Sunday, February 19, 2006

Romantic Nihilism?






I met the most fascinating young man this week. We got into a philisophical conversation and I'm just speechless over his self-definition as a romantic nihilist. I've thought about it a lot and am still at the "isn't that an oxy-moron"? phase. What are love and a life with no meaning doing in the same definition? I DON'T GET IT! But then again, what second sight shows me is a heart with scars, a brilliant mind with a penchant for philisophical wanderings and desire to make sense of a chaotic world, where none of the institutions held dear in our society hold any real value for morality or ethics or anything to beleive in. I also see an artist who, if he were actively creating, would find meaning and purpose to his life.

Romantic: "inclined toward or suggestive of the feeling of excitement and mystery associated with love".

Nihilism: "the rejection of all moral and religious principles, often in the belief that life is meaningless."

What is even more intriguing to me, is the life journey that leads to an embrace of a philosophy that says, "there's nothing here that's important, this whole thing is meaningless". What led the "gen next" generation to an apathetic response to this gift we call life?
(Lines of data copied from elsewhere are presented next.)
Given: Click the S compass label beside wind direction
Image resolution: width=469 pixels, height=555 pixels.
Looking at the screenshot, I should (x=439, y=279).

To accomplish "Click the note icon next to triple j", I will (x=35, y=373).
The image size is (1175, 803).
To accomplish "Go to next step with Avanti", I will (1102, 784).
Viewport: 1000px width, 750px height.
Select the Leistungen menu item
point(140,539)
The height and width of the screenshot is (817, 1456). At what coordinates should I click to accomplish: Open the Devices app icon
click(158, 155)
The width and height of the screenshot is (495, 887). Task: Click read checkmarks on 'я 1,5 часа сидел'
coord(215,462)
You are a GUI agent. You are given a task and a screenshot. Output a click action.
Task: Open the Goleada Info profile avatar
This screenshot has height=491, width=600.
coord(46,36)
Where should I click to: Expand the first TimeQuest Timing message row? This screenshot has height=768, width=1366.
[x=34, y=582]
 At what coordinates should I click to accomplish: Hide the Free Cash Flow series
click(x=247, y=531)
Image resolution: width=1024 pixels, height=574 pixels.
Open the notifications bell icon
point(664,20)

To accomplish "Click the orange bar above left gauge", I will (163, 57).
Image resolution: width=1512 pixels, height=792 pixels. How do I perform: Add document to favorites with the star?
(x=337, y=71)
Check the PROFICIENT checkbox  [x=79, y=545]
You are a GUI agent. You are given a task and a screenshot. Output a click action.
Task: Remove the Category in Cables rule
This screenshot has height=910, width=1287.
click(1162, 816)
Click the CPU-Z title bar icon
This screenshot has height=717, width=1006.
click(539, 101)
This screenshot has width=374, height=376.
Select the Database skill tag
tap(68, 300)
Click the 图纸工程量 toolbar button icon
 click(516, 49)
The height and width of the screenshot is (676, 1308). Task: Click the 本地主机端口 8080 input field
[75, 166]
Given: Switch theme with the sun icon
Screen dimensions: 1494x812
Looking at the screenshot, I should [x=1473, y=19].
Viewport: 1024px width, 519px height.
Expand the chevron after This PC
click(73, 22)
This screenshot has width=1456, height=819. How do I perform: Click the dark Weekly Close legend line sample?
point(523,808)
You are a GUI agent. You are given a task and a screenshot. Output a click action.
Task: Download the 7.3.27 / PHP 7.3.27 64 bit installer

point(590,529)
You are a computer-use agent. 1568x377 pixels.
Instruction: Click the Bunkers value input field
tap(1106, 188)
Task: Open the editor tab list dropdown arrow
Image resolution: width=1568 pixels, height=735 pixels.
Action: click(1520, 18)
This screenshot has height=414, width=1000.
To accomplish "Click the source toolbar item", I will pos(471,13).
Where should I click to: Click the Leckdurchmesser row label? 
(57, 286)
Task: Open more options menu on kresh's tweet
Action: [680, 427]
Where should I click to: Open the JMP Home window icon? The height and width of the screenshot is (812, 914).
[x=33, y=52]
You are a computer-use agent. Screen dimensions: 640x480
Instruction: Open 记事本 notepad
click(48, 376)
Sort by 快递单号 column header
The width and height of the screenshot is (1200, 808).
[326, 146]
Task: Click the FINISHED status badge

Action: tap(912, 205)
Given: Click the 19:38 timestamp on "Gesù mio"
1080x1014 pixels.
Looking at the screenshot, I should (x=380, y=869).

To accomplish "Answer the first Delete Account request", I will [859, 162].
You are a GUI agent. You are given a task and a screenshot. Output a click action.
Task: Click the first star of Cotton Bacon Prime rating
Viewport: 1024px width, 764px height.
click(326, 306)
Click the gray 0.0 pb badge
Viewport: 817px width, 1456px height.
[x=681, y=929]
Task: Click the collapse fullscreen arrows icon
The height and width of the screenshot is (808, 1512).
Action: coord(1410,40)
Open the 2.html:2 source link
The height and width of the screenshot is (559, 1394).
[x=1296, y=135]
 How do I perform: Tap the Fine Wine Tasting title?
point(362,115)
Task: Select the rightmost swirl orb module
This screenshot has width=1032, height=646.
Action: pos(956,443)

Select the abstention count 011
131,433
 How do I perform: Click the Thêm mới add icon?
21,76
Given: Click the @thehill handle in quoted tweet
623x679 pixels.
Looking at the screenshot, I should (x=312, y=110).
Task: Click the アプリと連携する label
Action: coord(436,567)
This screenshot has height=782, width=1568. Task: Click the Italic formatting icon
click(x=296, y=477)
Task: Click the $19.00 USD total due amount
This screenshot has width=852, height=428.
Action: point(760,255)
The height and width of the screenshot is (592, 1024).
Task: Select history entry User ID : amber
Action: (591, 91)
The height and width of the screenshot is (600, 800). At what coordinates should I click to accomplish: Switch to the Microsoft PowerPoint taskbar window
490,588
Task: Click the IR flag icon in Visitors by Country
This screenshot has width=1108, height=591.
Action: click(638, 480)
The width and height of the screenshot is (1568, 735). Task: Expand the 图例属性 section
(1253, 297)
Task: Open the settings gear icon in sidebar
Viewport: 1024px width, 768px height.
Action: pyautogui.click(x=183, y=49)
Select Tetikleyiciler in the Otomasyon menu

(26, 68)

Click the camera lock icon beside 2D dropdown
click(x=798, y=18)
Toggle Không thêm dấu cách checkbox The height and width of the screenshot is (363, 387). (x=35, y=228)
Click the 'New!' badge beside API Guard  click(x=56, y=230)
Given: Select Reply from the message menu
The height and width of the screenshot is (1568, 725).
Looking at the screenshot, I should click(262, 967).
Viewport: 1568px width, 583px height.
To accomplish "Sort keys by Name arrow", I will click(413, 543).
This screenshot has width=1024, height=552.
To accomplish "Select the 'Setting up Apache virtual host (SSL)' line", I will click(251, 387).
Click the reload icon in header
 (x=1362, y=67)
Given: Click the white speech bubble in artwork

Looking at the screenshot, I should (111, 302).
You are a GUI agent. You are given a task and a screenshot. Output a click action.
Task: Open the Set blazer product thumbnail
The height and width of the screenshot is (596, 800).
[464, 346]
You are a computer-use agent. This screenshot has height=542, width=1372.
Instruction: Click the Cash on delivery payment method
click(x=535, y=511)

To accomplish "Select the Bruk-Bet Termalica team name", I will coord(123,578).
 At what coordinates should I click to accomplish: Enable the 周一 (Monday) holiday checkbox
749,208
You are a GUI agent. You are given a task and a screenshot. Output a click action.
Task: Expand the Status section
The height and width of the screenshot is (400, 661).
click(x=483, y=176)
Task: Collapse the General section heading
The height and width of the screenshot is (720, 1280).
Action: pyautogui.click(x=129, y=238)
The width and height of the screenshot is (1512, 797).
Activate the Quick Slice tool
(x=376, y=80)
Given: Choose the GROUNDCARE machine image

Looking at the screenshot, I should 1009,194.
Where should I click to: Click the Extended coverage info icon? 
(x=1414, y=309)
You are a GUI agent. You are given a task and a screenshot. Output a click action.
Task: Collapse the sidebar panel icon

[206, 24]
How much effort does it take to be cynical? Any more effort than it does to live a passionate and self-directed hopeful life? Romantic Nihilism is rocking my world, I'm telling you.

And this is my question: if you found out on the last day of your life that everything you said, did and thought had tremendous meaning, how would you spend the last day of your life??

May all be honored in their quest for meaning in this life.

Connie

6 comments:

LilyWhite said...

Thought-provoking, indeed. Your post reminds me of the wide-eyed wonder in which I embraced my first college philosophy class.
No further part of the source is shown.